● **Directions**
Reproduce the material below line for line, with no changes, and omit the pictures from your copy.

————————

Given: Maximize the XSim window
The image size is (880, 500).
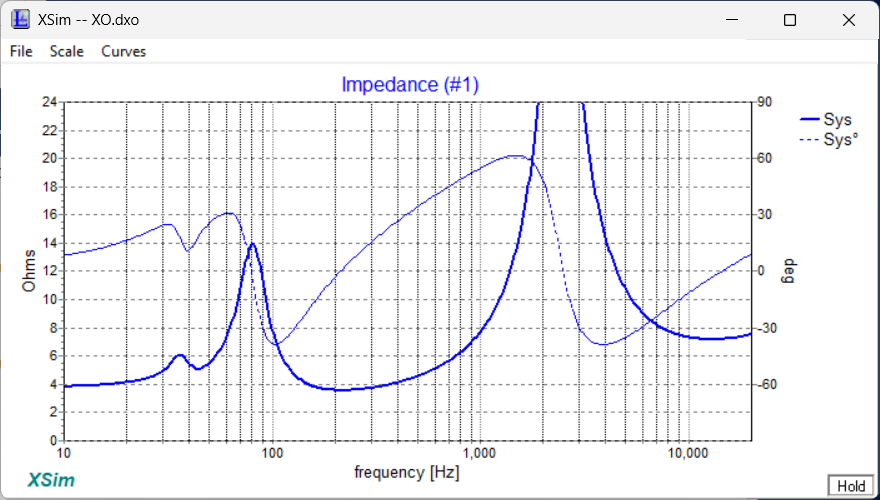Looking at the screenshot, I should coord(790,20).
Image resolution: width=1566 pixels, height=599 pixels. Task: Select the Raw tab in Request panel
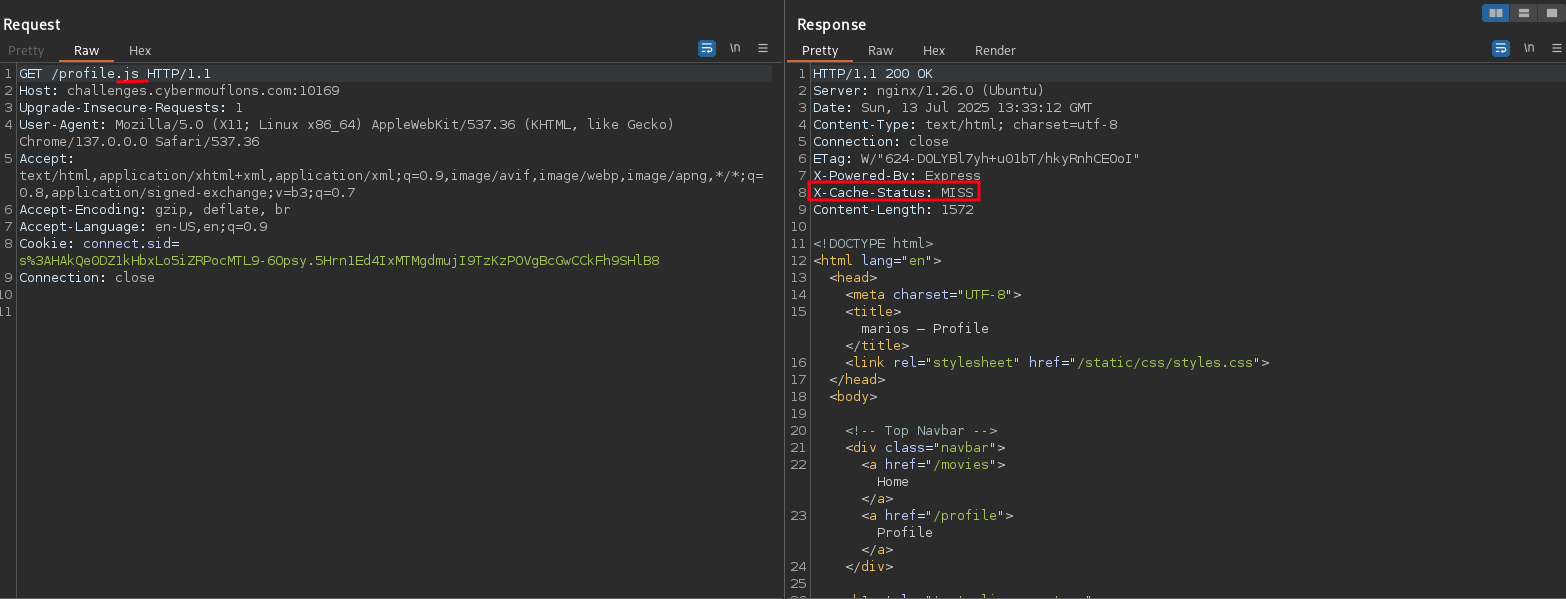(87, 51)
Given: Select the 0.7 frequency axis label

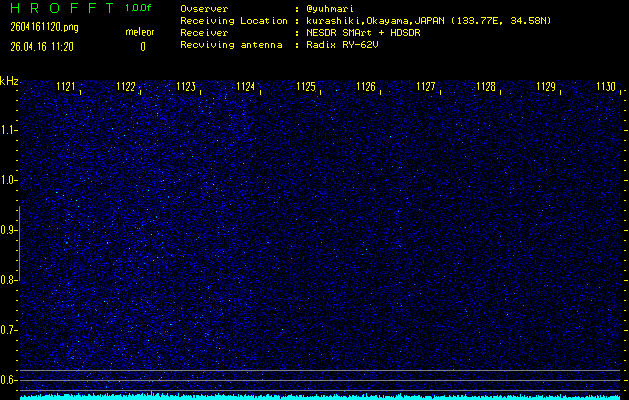Looking at the screenshot, I should 9,329.
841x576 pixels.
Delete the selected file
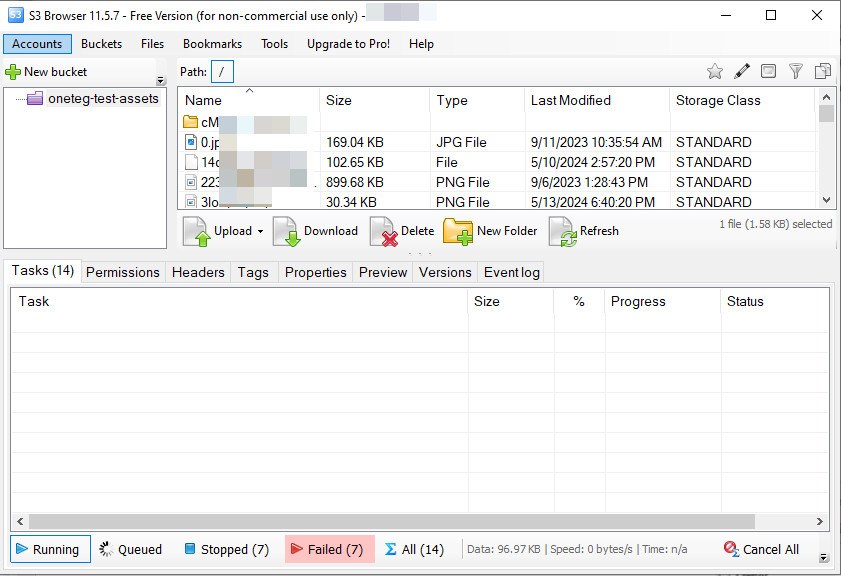[403, 231]
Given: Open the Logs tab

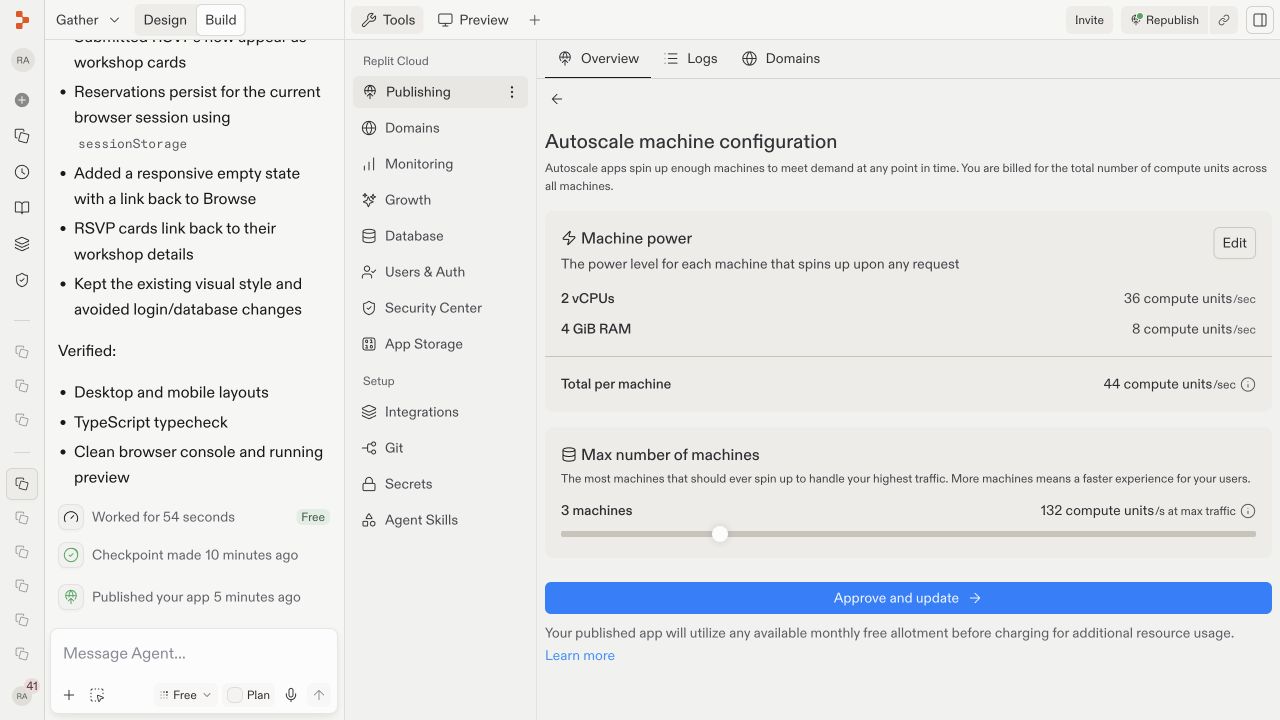Looking at the screenshot, I should click(x=691, y=59).
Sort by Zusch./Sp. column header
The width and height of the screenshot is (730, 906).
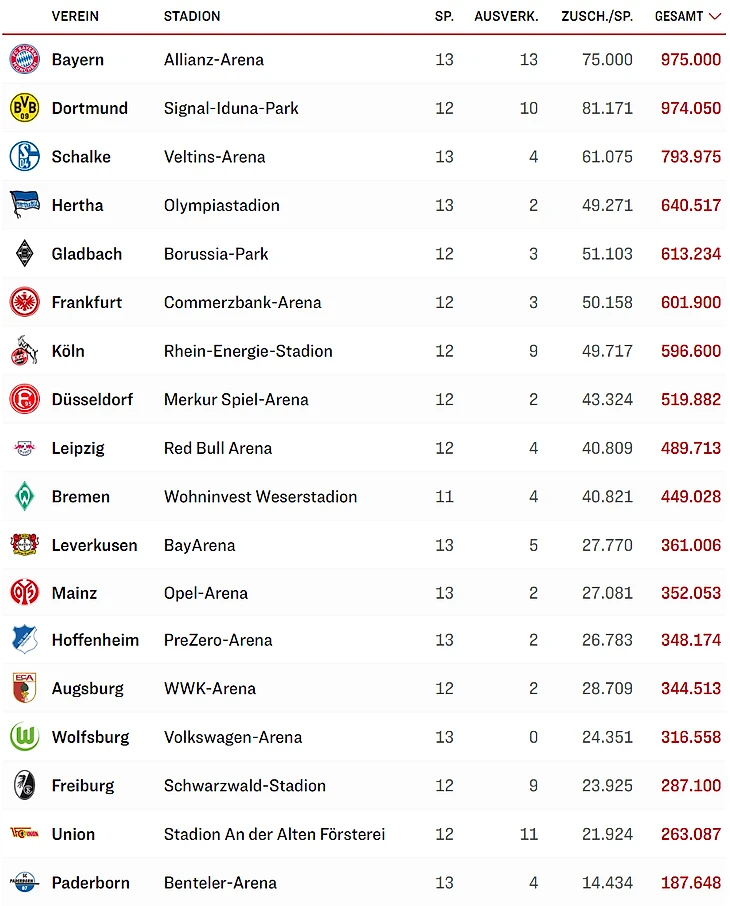click(596, 16)
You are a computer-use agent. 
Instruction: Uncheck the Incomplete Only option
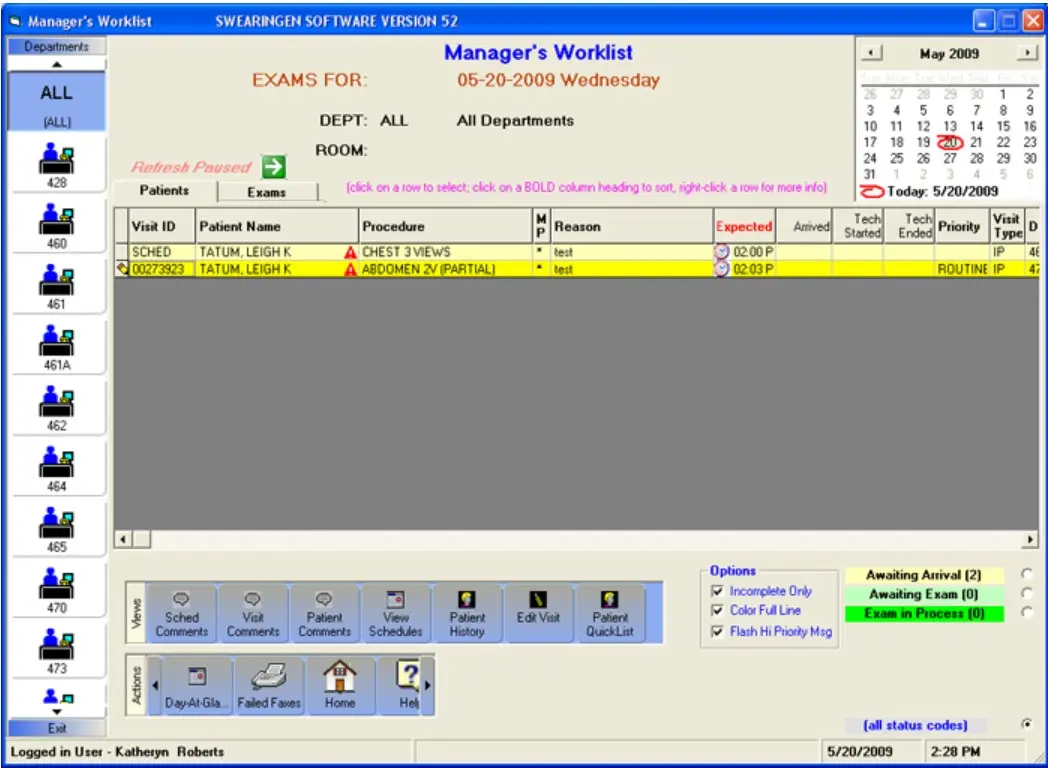click(716, 590)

————————

● **Worked answer**
Given: Maximize the XSim window
The image size is (880, 500).
Looking at the screenshot, I should coord(790,20).
Image resolution: width=1566 pixels, height=599 pixels. Task: Select the Raw tab in Request panel
(87, 51)
Given: Select the 0.7 frequency axis label

Looking at the screenshot, I should 9,329.
841x576 pixels.
Delete the selected file
[403, 231]
Given: Open the Logs tab

Looking at the screenshot, I should click(x=691, y=59).
Sort by Zusch./Sp. column header
The width and height of the screenshot is (730, 906).
click(596, 16)
You are a computer-use agent. 
Instruction: Uncheck the Incomplete Only option
click(716, 590)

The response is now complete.